Alvin Ailey's Idealism Helped Set Modern Dance in Motion

ALVIN AILEY, choreographer and founder of what is probably the most popular modern dance company in America, represented the idealism that set modern dance in motion. Ailey, who died Dec. 1, not only created a sleek, high-powered company and a nationally recognized school; through three turbulent decades he never gave up the idea of modern dance as an exemplary art form. His company is known for its portrayal of the black experience and the black spirit, but Ailey believed that dance is uplifting for all people. Ailey received his training in Los Angeles from the modern dance pioneer Lester Horton. An amateur ethnologist, proficient designer, and energetic improviser of schemes to keep his integrated company afloat, Horton was Ailey's model as company director as well as his teacher. After Horton's death in 1953, Ailey came to New York to dance in musicals, and started a small company of his own. From its first days in the '50s, the company lived hand-to-mouth, pulling itself out of disaster's way by calling on the fanatical loyalty of its audiences.

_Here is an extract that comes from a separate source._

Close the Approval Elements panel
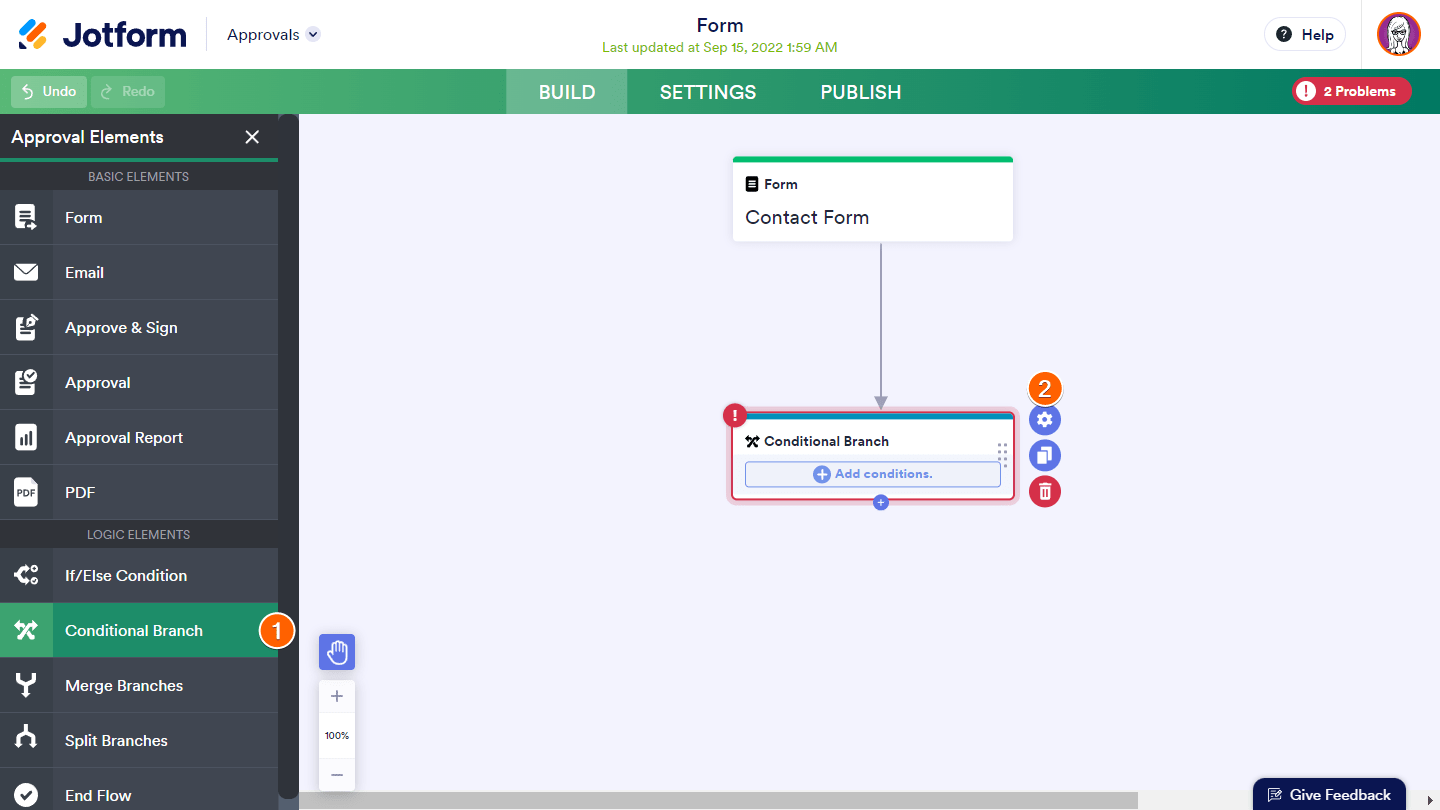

The Alvin Ailey American Dance Theater came into prominence in the mid-'60s, answering the call for ``black power'' with inspired, sometimes angry and always galvanic dances. Some of Ailey's early choreography was based on spirituals, blues, and jazz, including his 1960 signature work, ``Revelations.'' Whatever it performed, though, the company could rouse the audience to a stomping, screaming affirmation reminiscent of a gospel service.

In 1965, when modern dance companies were identified almost entirely by the personalities of their director-choreographers, the charismatic Ailey left the stage and supplemented his own creations in the repertory with works by other contemporary choreographers, black and white. Undertaking what he considered his responsibility to dance history, Ailey began a living archive of little-known works by important choreographers like Katherine Dunham, Ted Shawn, Pearl Primus, and Talley Beatty.

In addition to initiating true modern dance repertory, Ailey crossed over into the ballet field before his colleagues were ready to let down the traditional barriers. He made the first post-World War II dance for a ballet company, ``Feast of Ashes,'' based on Lorca's ``House of Bernarda Alba,'' for the Joffrey Ballet (then sponsored by Rebekah Harkness) in 1962. It was followed by other ballet works, including ``The River,'' to music of Duke Ellington.

Gradually Ailey's own company style evolved from funkiness to glamor. After the first State Department-sponsored Asian trip in 1962, the company spent a large part of its time on international touring circuits, playing to huge audiences in in Europe, Africa, Australia. They learned to project theatrically, to cultivate long, stretched balletic bodies, and to augment their movement style with expansive, readable gesture.

The company got bigger, more homogenized. Individual eccentricity gave way to spectacle and technical thrills. But Ailey always bred distinctive stars. From Carmen de Lavallade and James Truitte in the '50s to Clive Thompson, Loretta Abbott, Joyce Trisler, Judith Jamison, Takako Asakawa, George Faison, Linda Kent, Mari Kajiwara, and Dudley Williams, the list of wonderful dancers is impressive. So is his willingness to give young choreographers a place to work. The company's one-month season, opening this week at City Center, will feature dances by relative newcomers Ulysses Dove and Barry Martin.

Ailey always said he wanted a beautiful and popular company. He achieved that and more. A true integrationist, a proselytizer for the serious possibilities of modern dance, a magnetic personality, he will be known as a father figure to hundreds of students, and as the producer of some of the most glorious spectacles seen on our stages.